===== RECORDS =====
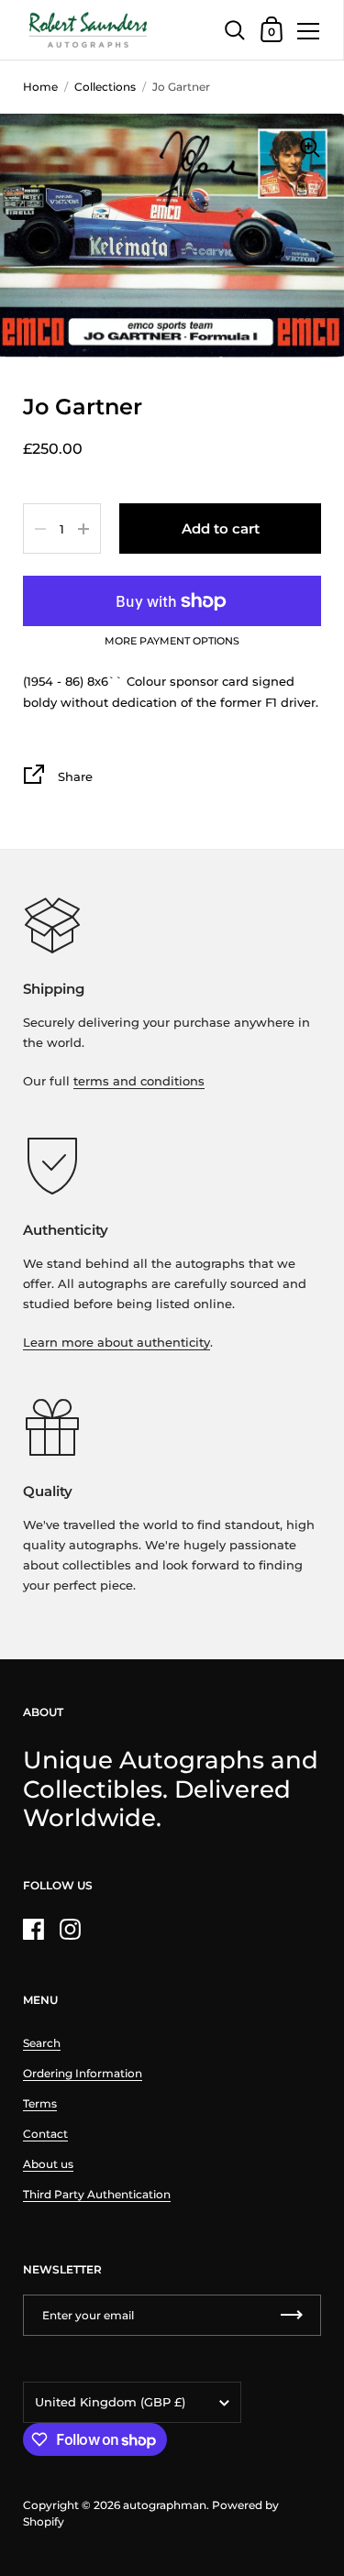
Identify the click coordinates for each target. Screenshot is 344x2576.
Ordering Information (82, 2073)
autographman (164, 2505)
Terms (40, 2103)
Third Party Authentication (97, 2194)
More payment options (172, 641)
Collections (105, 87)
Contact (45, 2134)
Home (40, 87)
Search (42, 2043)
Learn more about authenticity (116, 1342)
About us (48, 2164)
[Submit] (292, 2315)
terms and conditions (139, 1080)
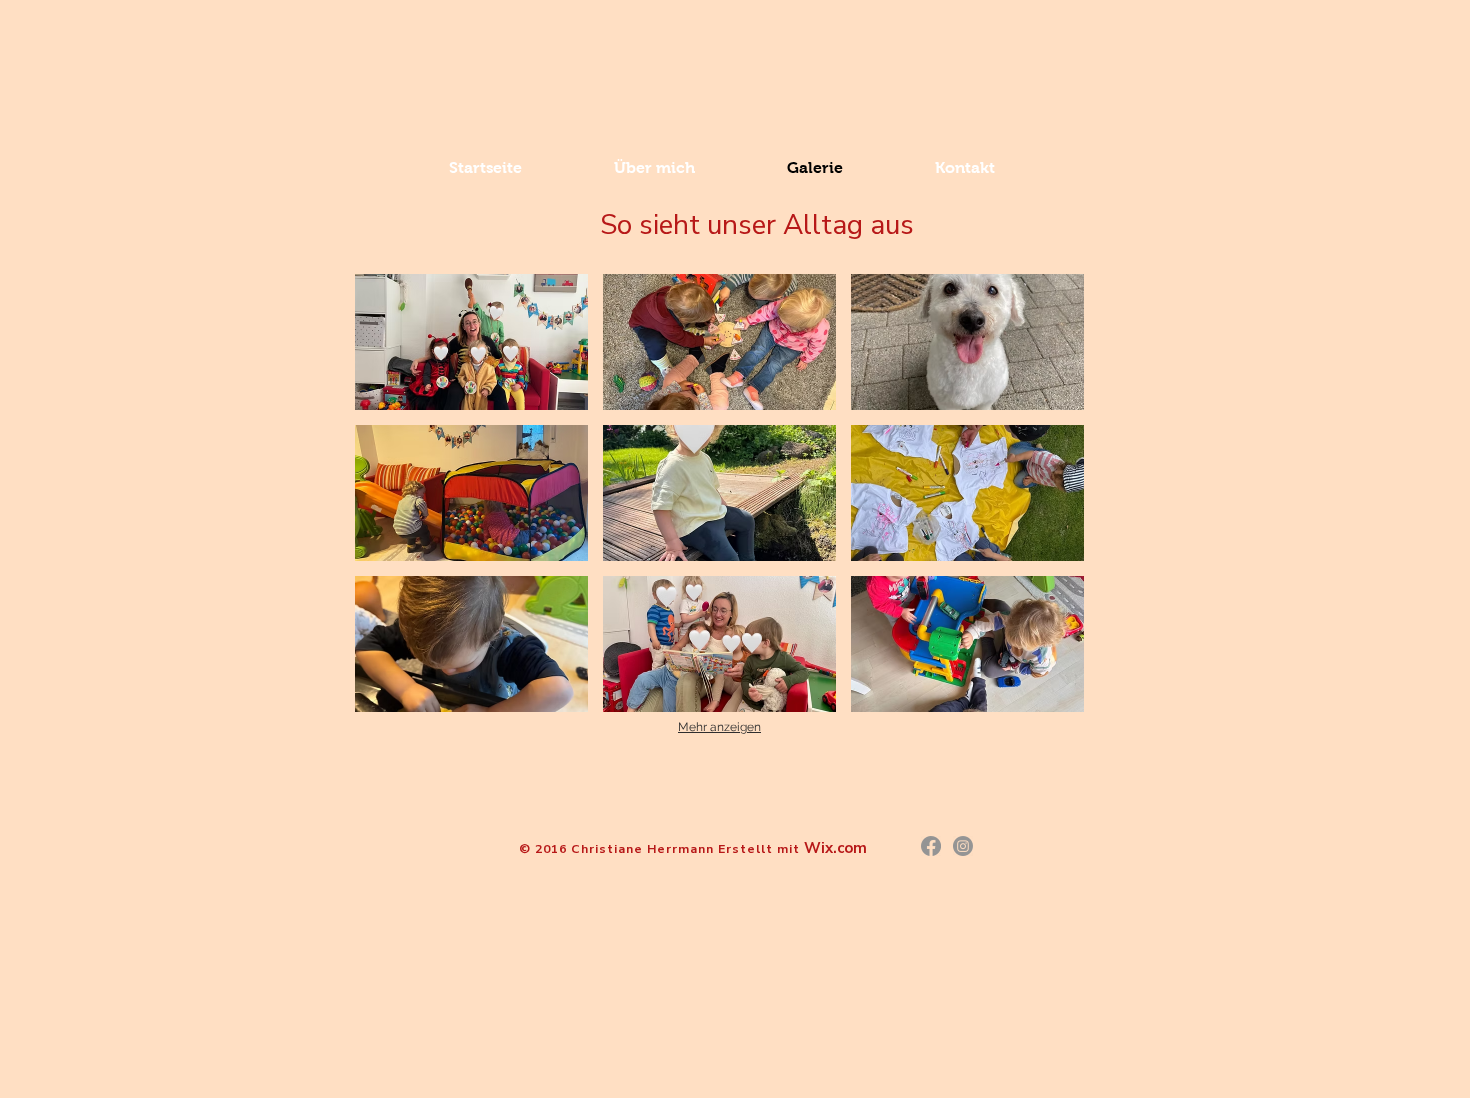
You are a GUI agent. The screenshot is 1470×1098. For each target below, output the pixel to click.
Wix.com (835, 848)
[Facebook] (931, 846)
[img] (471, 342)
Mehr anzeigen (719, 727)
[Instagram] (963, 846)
=====
===== RECORDS =====
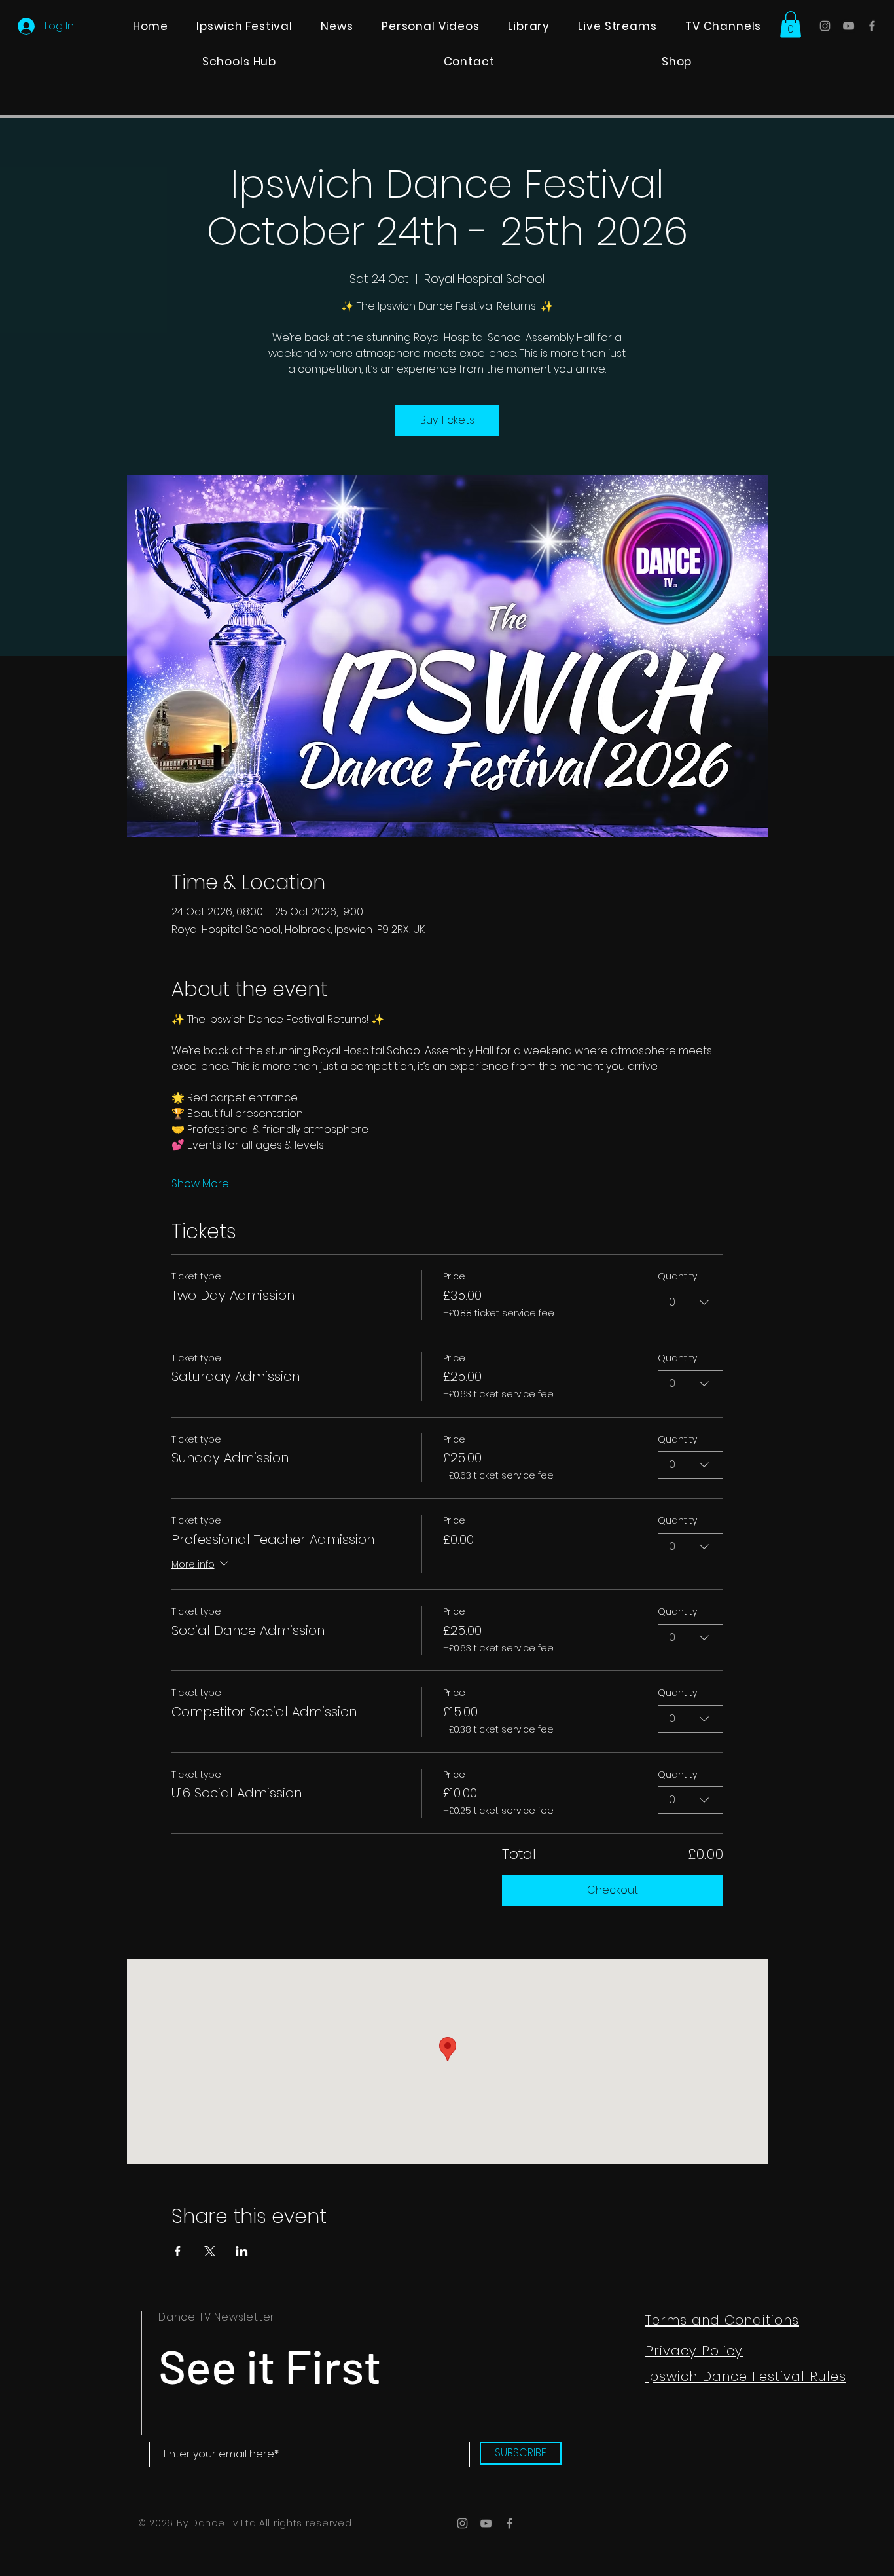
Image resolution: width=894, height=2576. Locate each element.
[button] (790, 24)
=====
ACTIVITY:
Word for word, write out the lines above running from the one with "More payment options (172, 641)" up to and including the one with "[Instagram] (963, 846)". Drop any picture.

ANSWER TO THIS TASK:
More payment options (172, 641)
Collections (105, 87)
Contact (45, 2134)
Home (40, 87)
Search (42, 2043)
Learn more about authenticity (116, 1342)
About us (48, 2164)
[Submit] (292, 2315)
terms and conditions (139, 1080)
You are a GUI agent. The screenshot is 1470×1098. For each target below, output the pixel to click.
Wix.com (835, 848)
[Facebook] (931, 846)
[img] (471, 342)
Mehr anzeigen (719, 727)
[Instagram] (963, 846)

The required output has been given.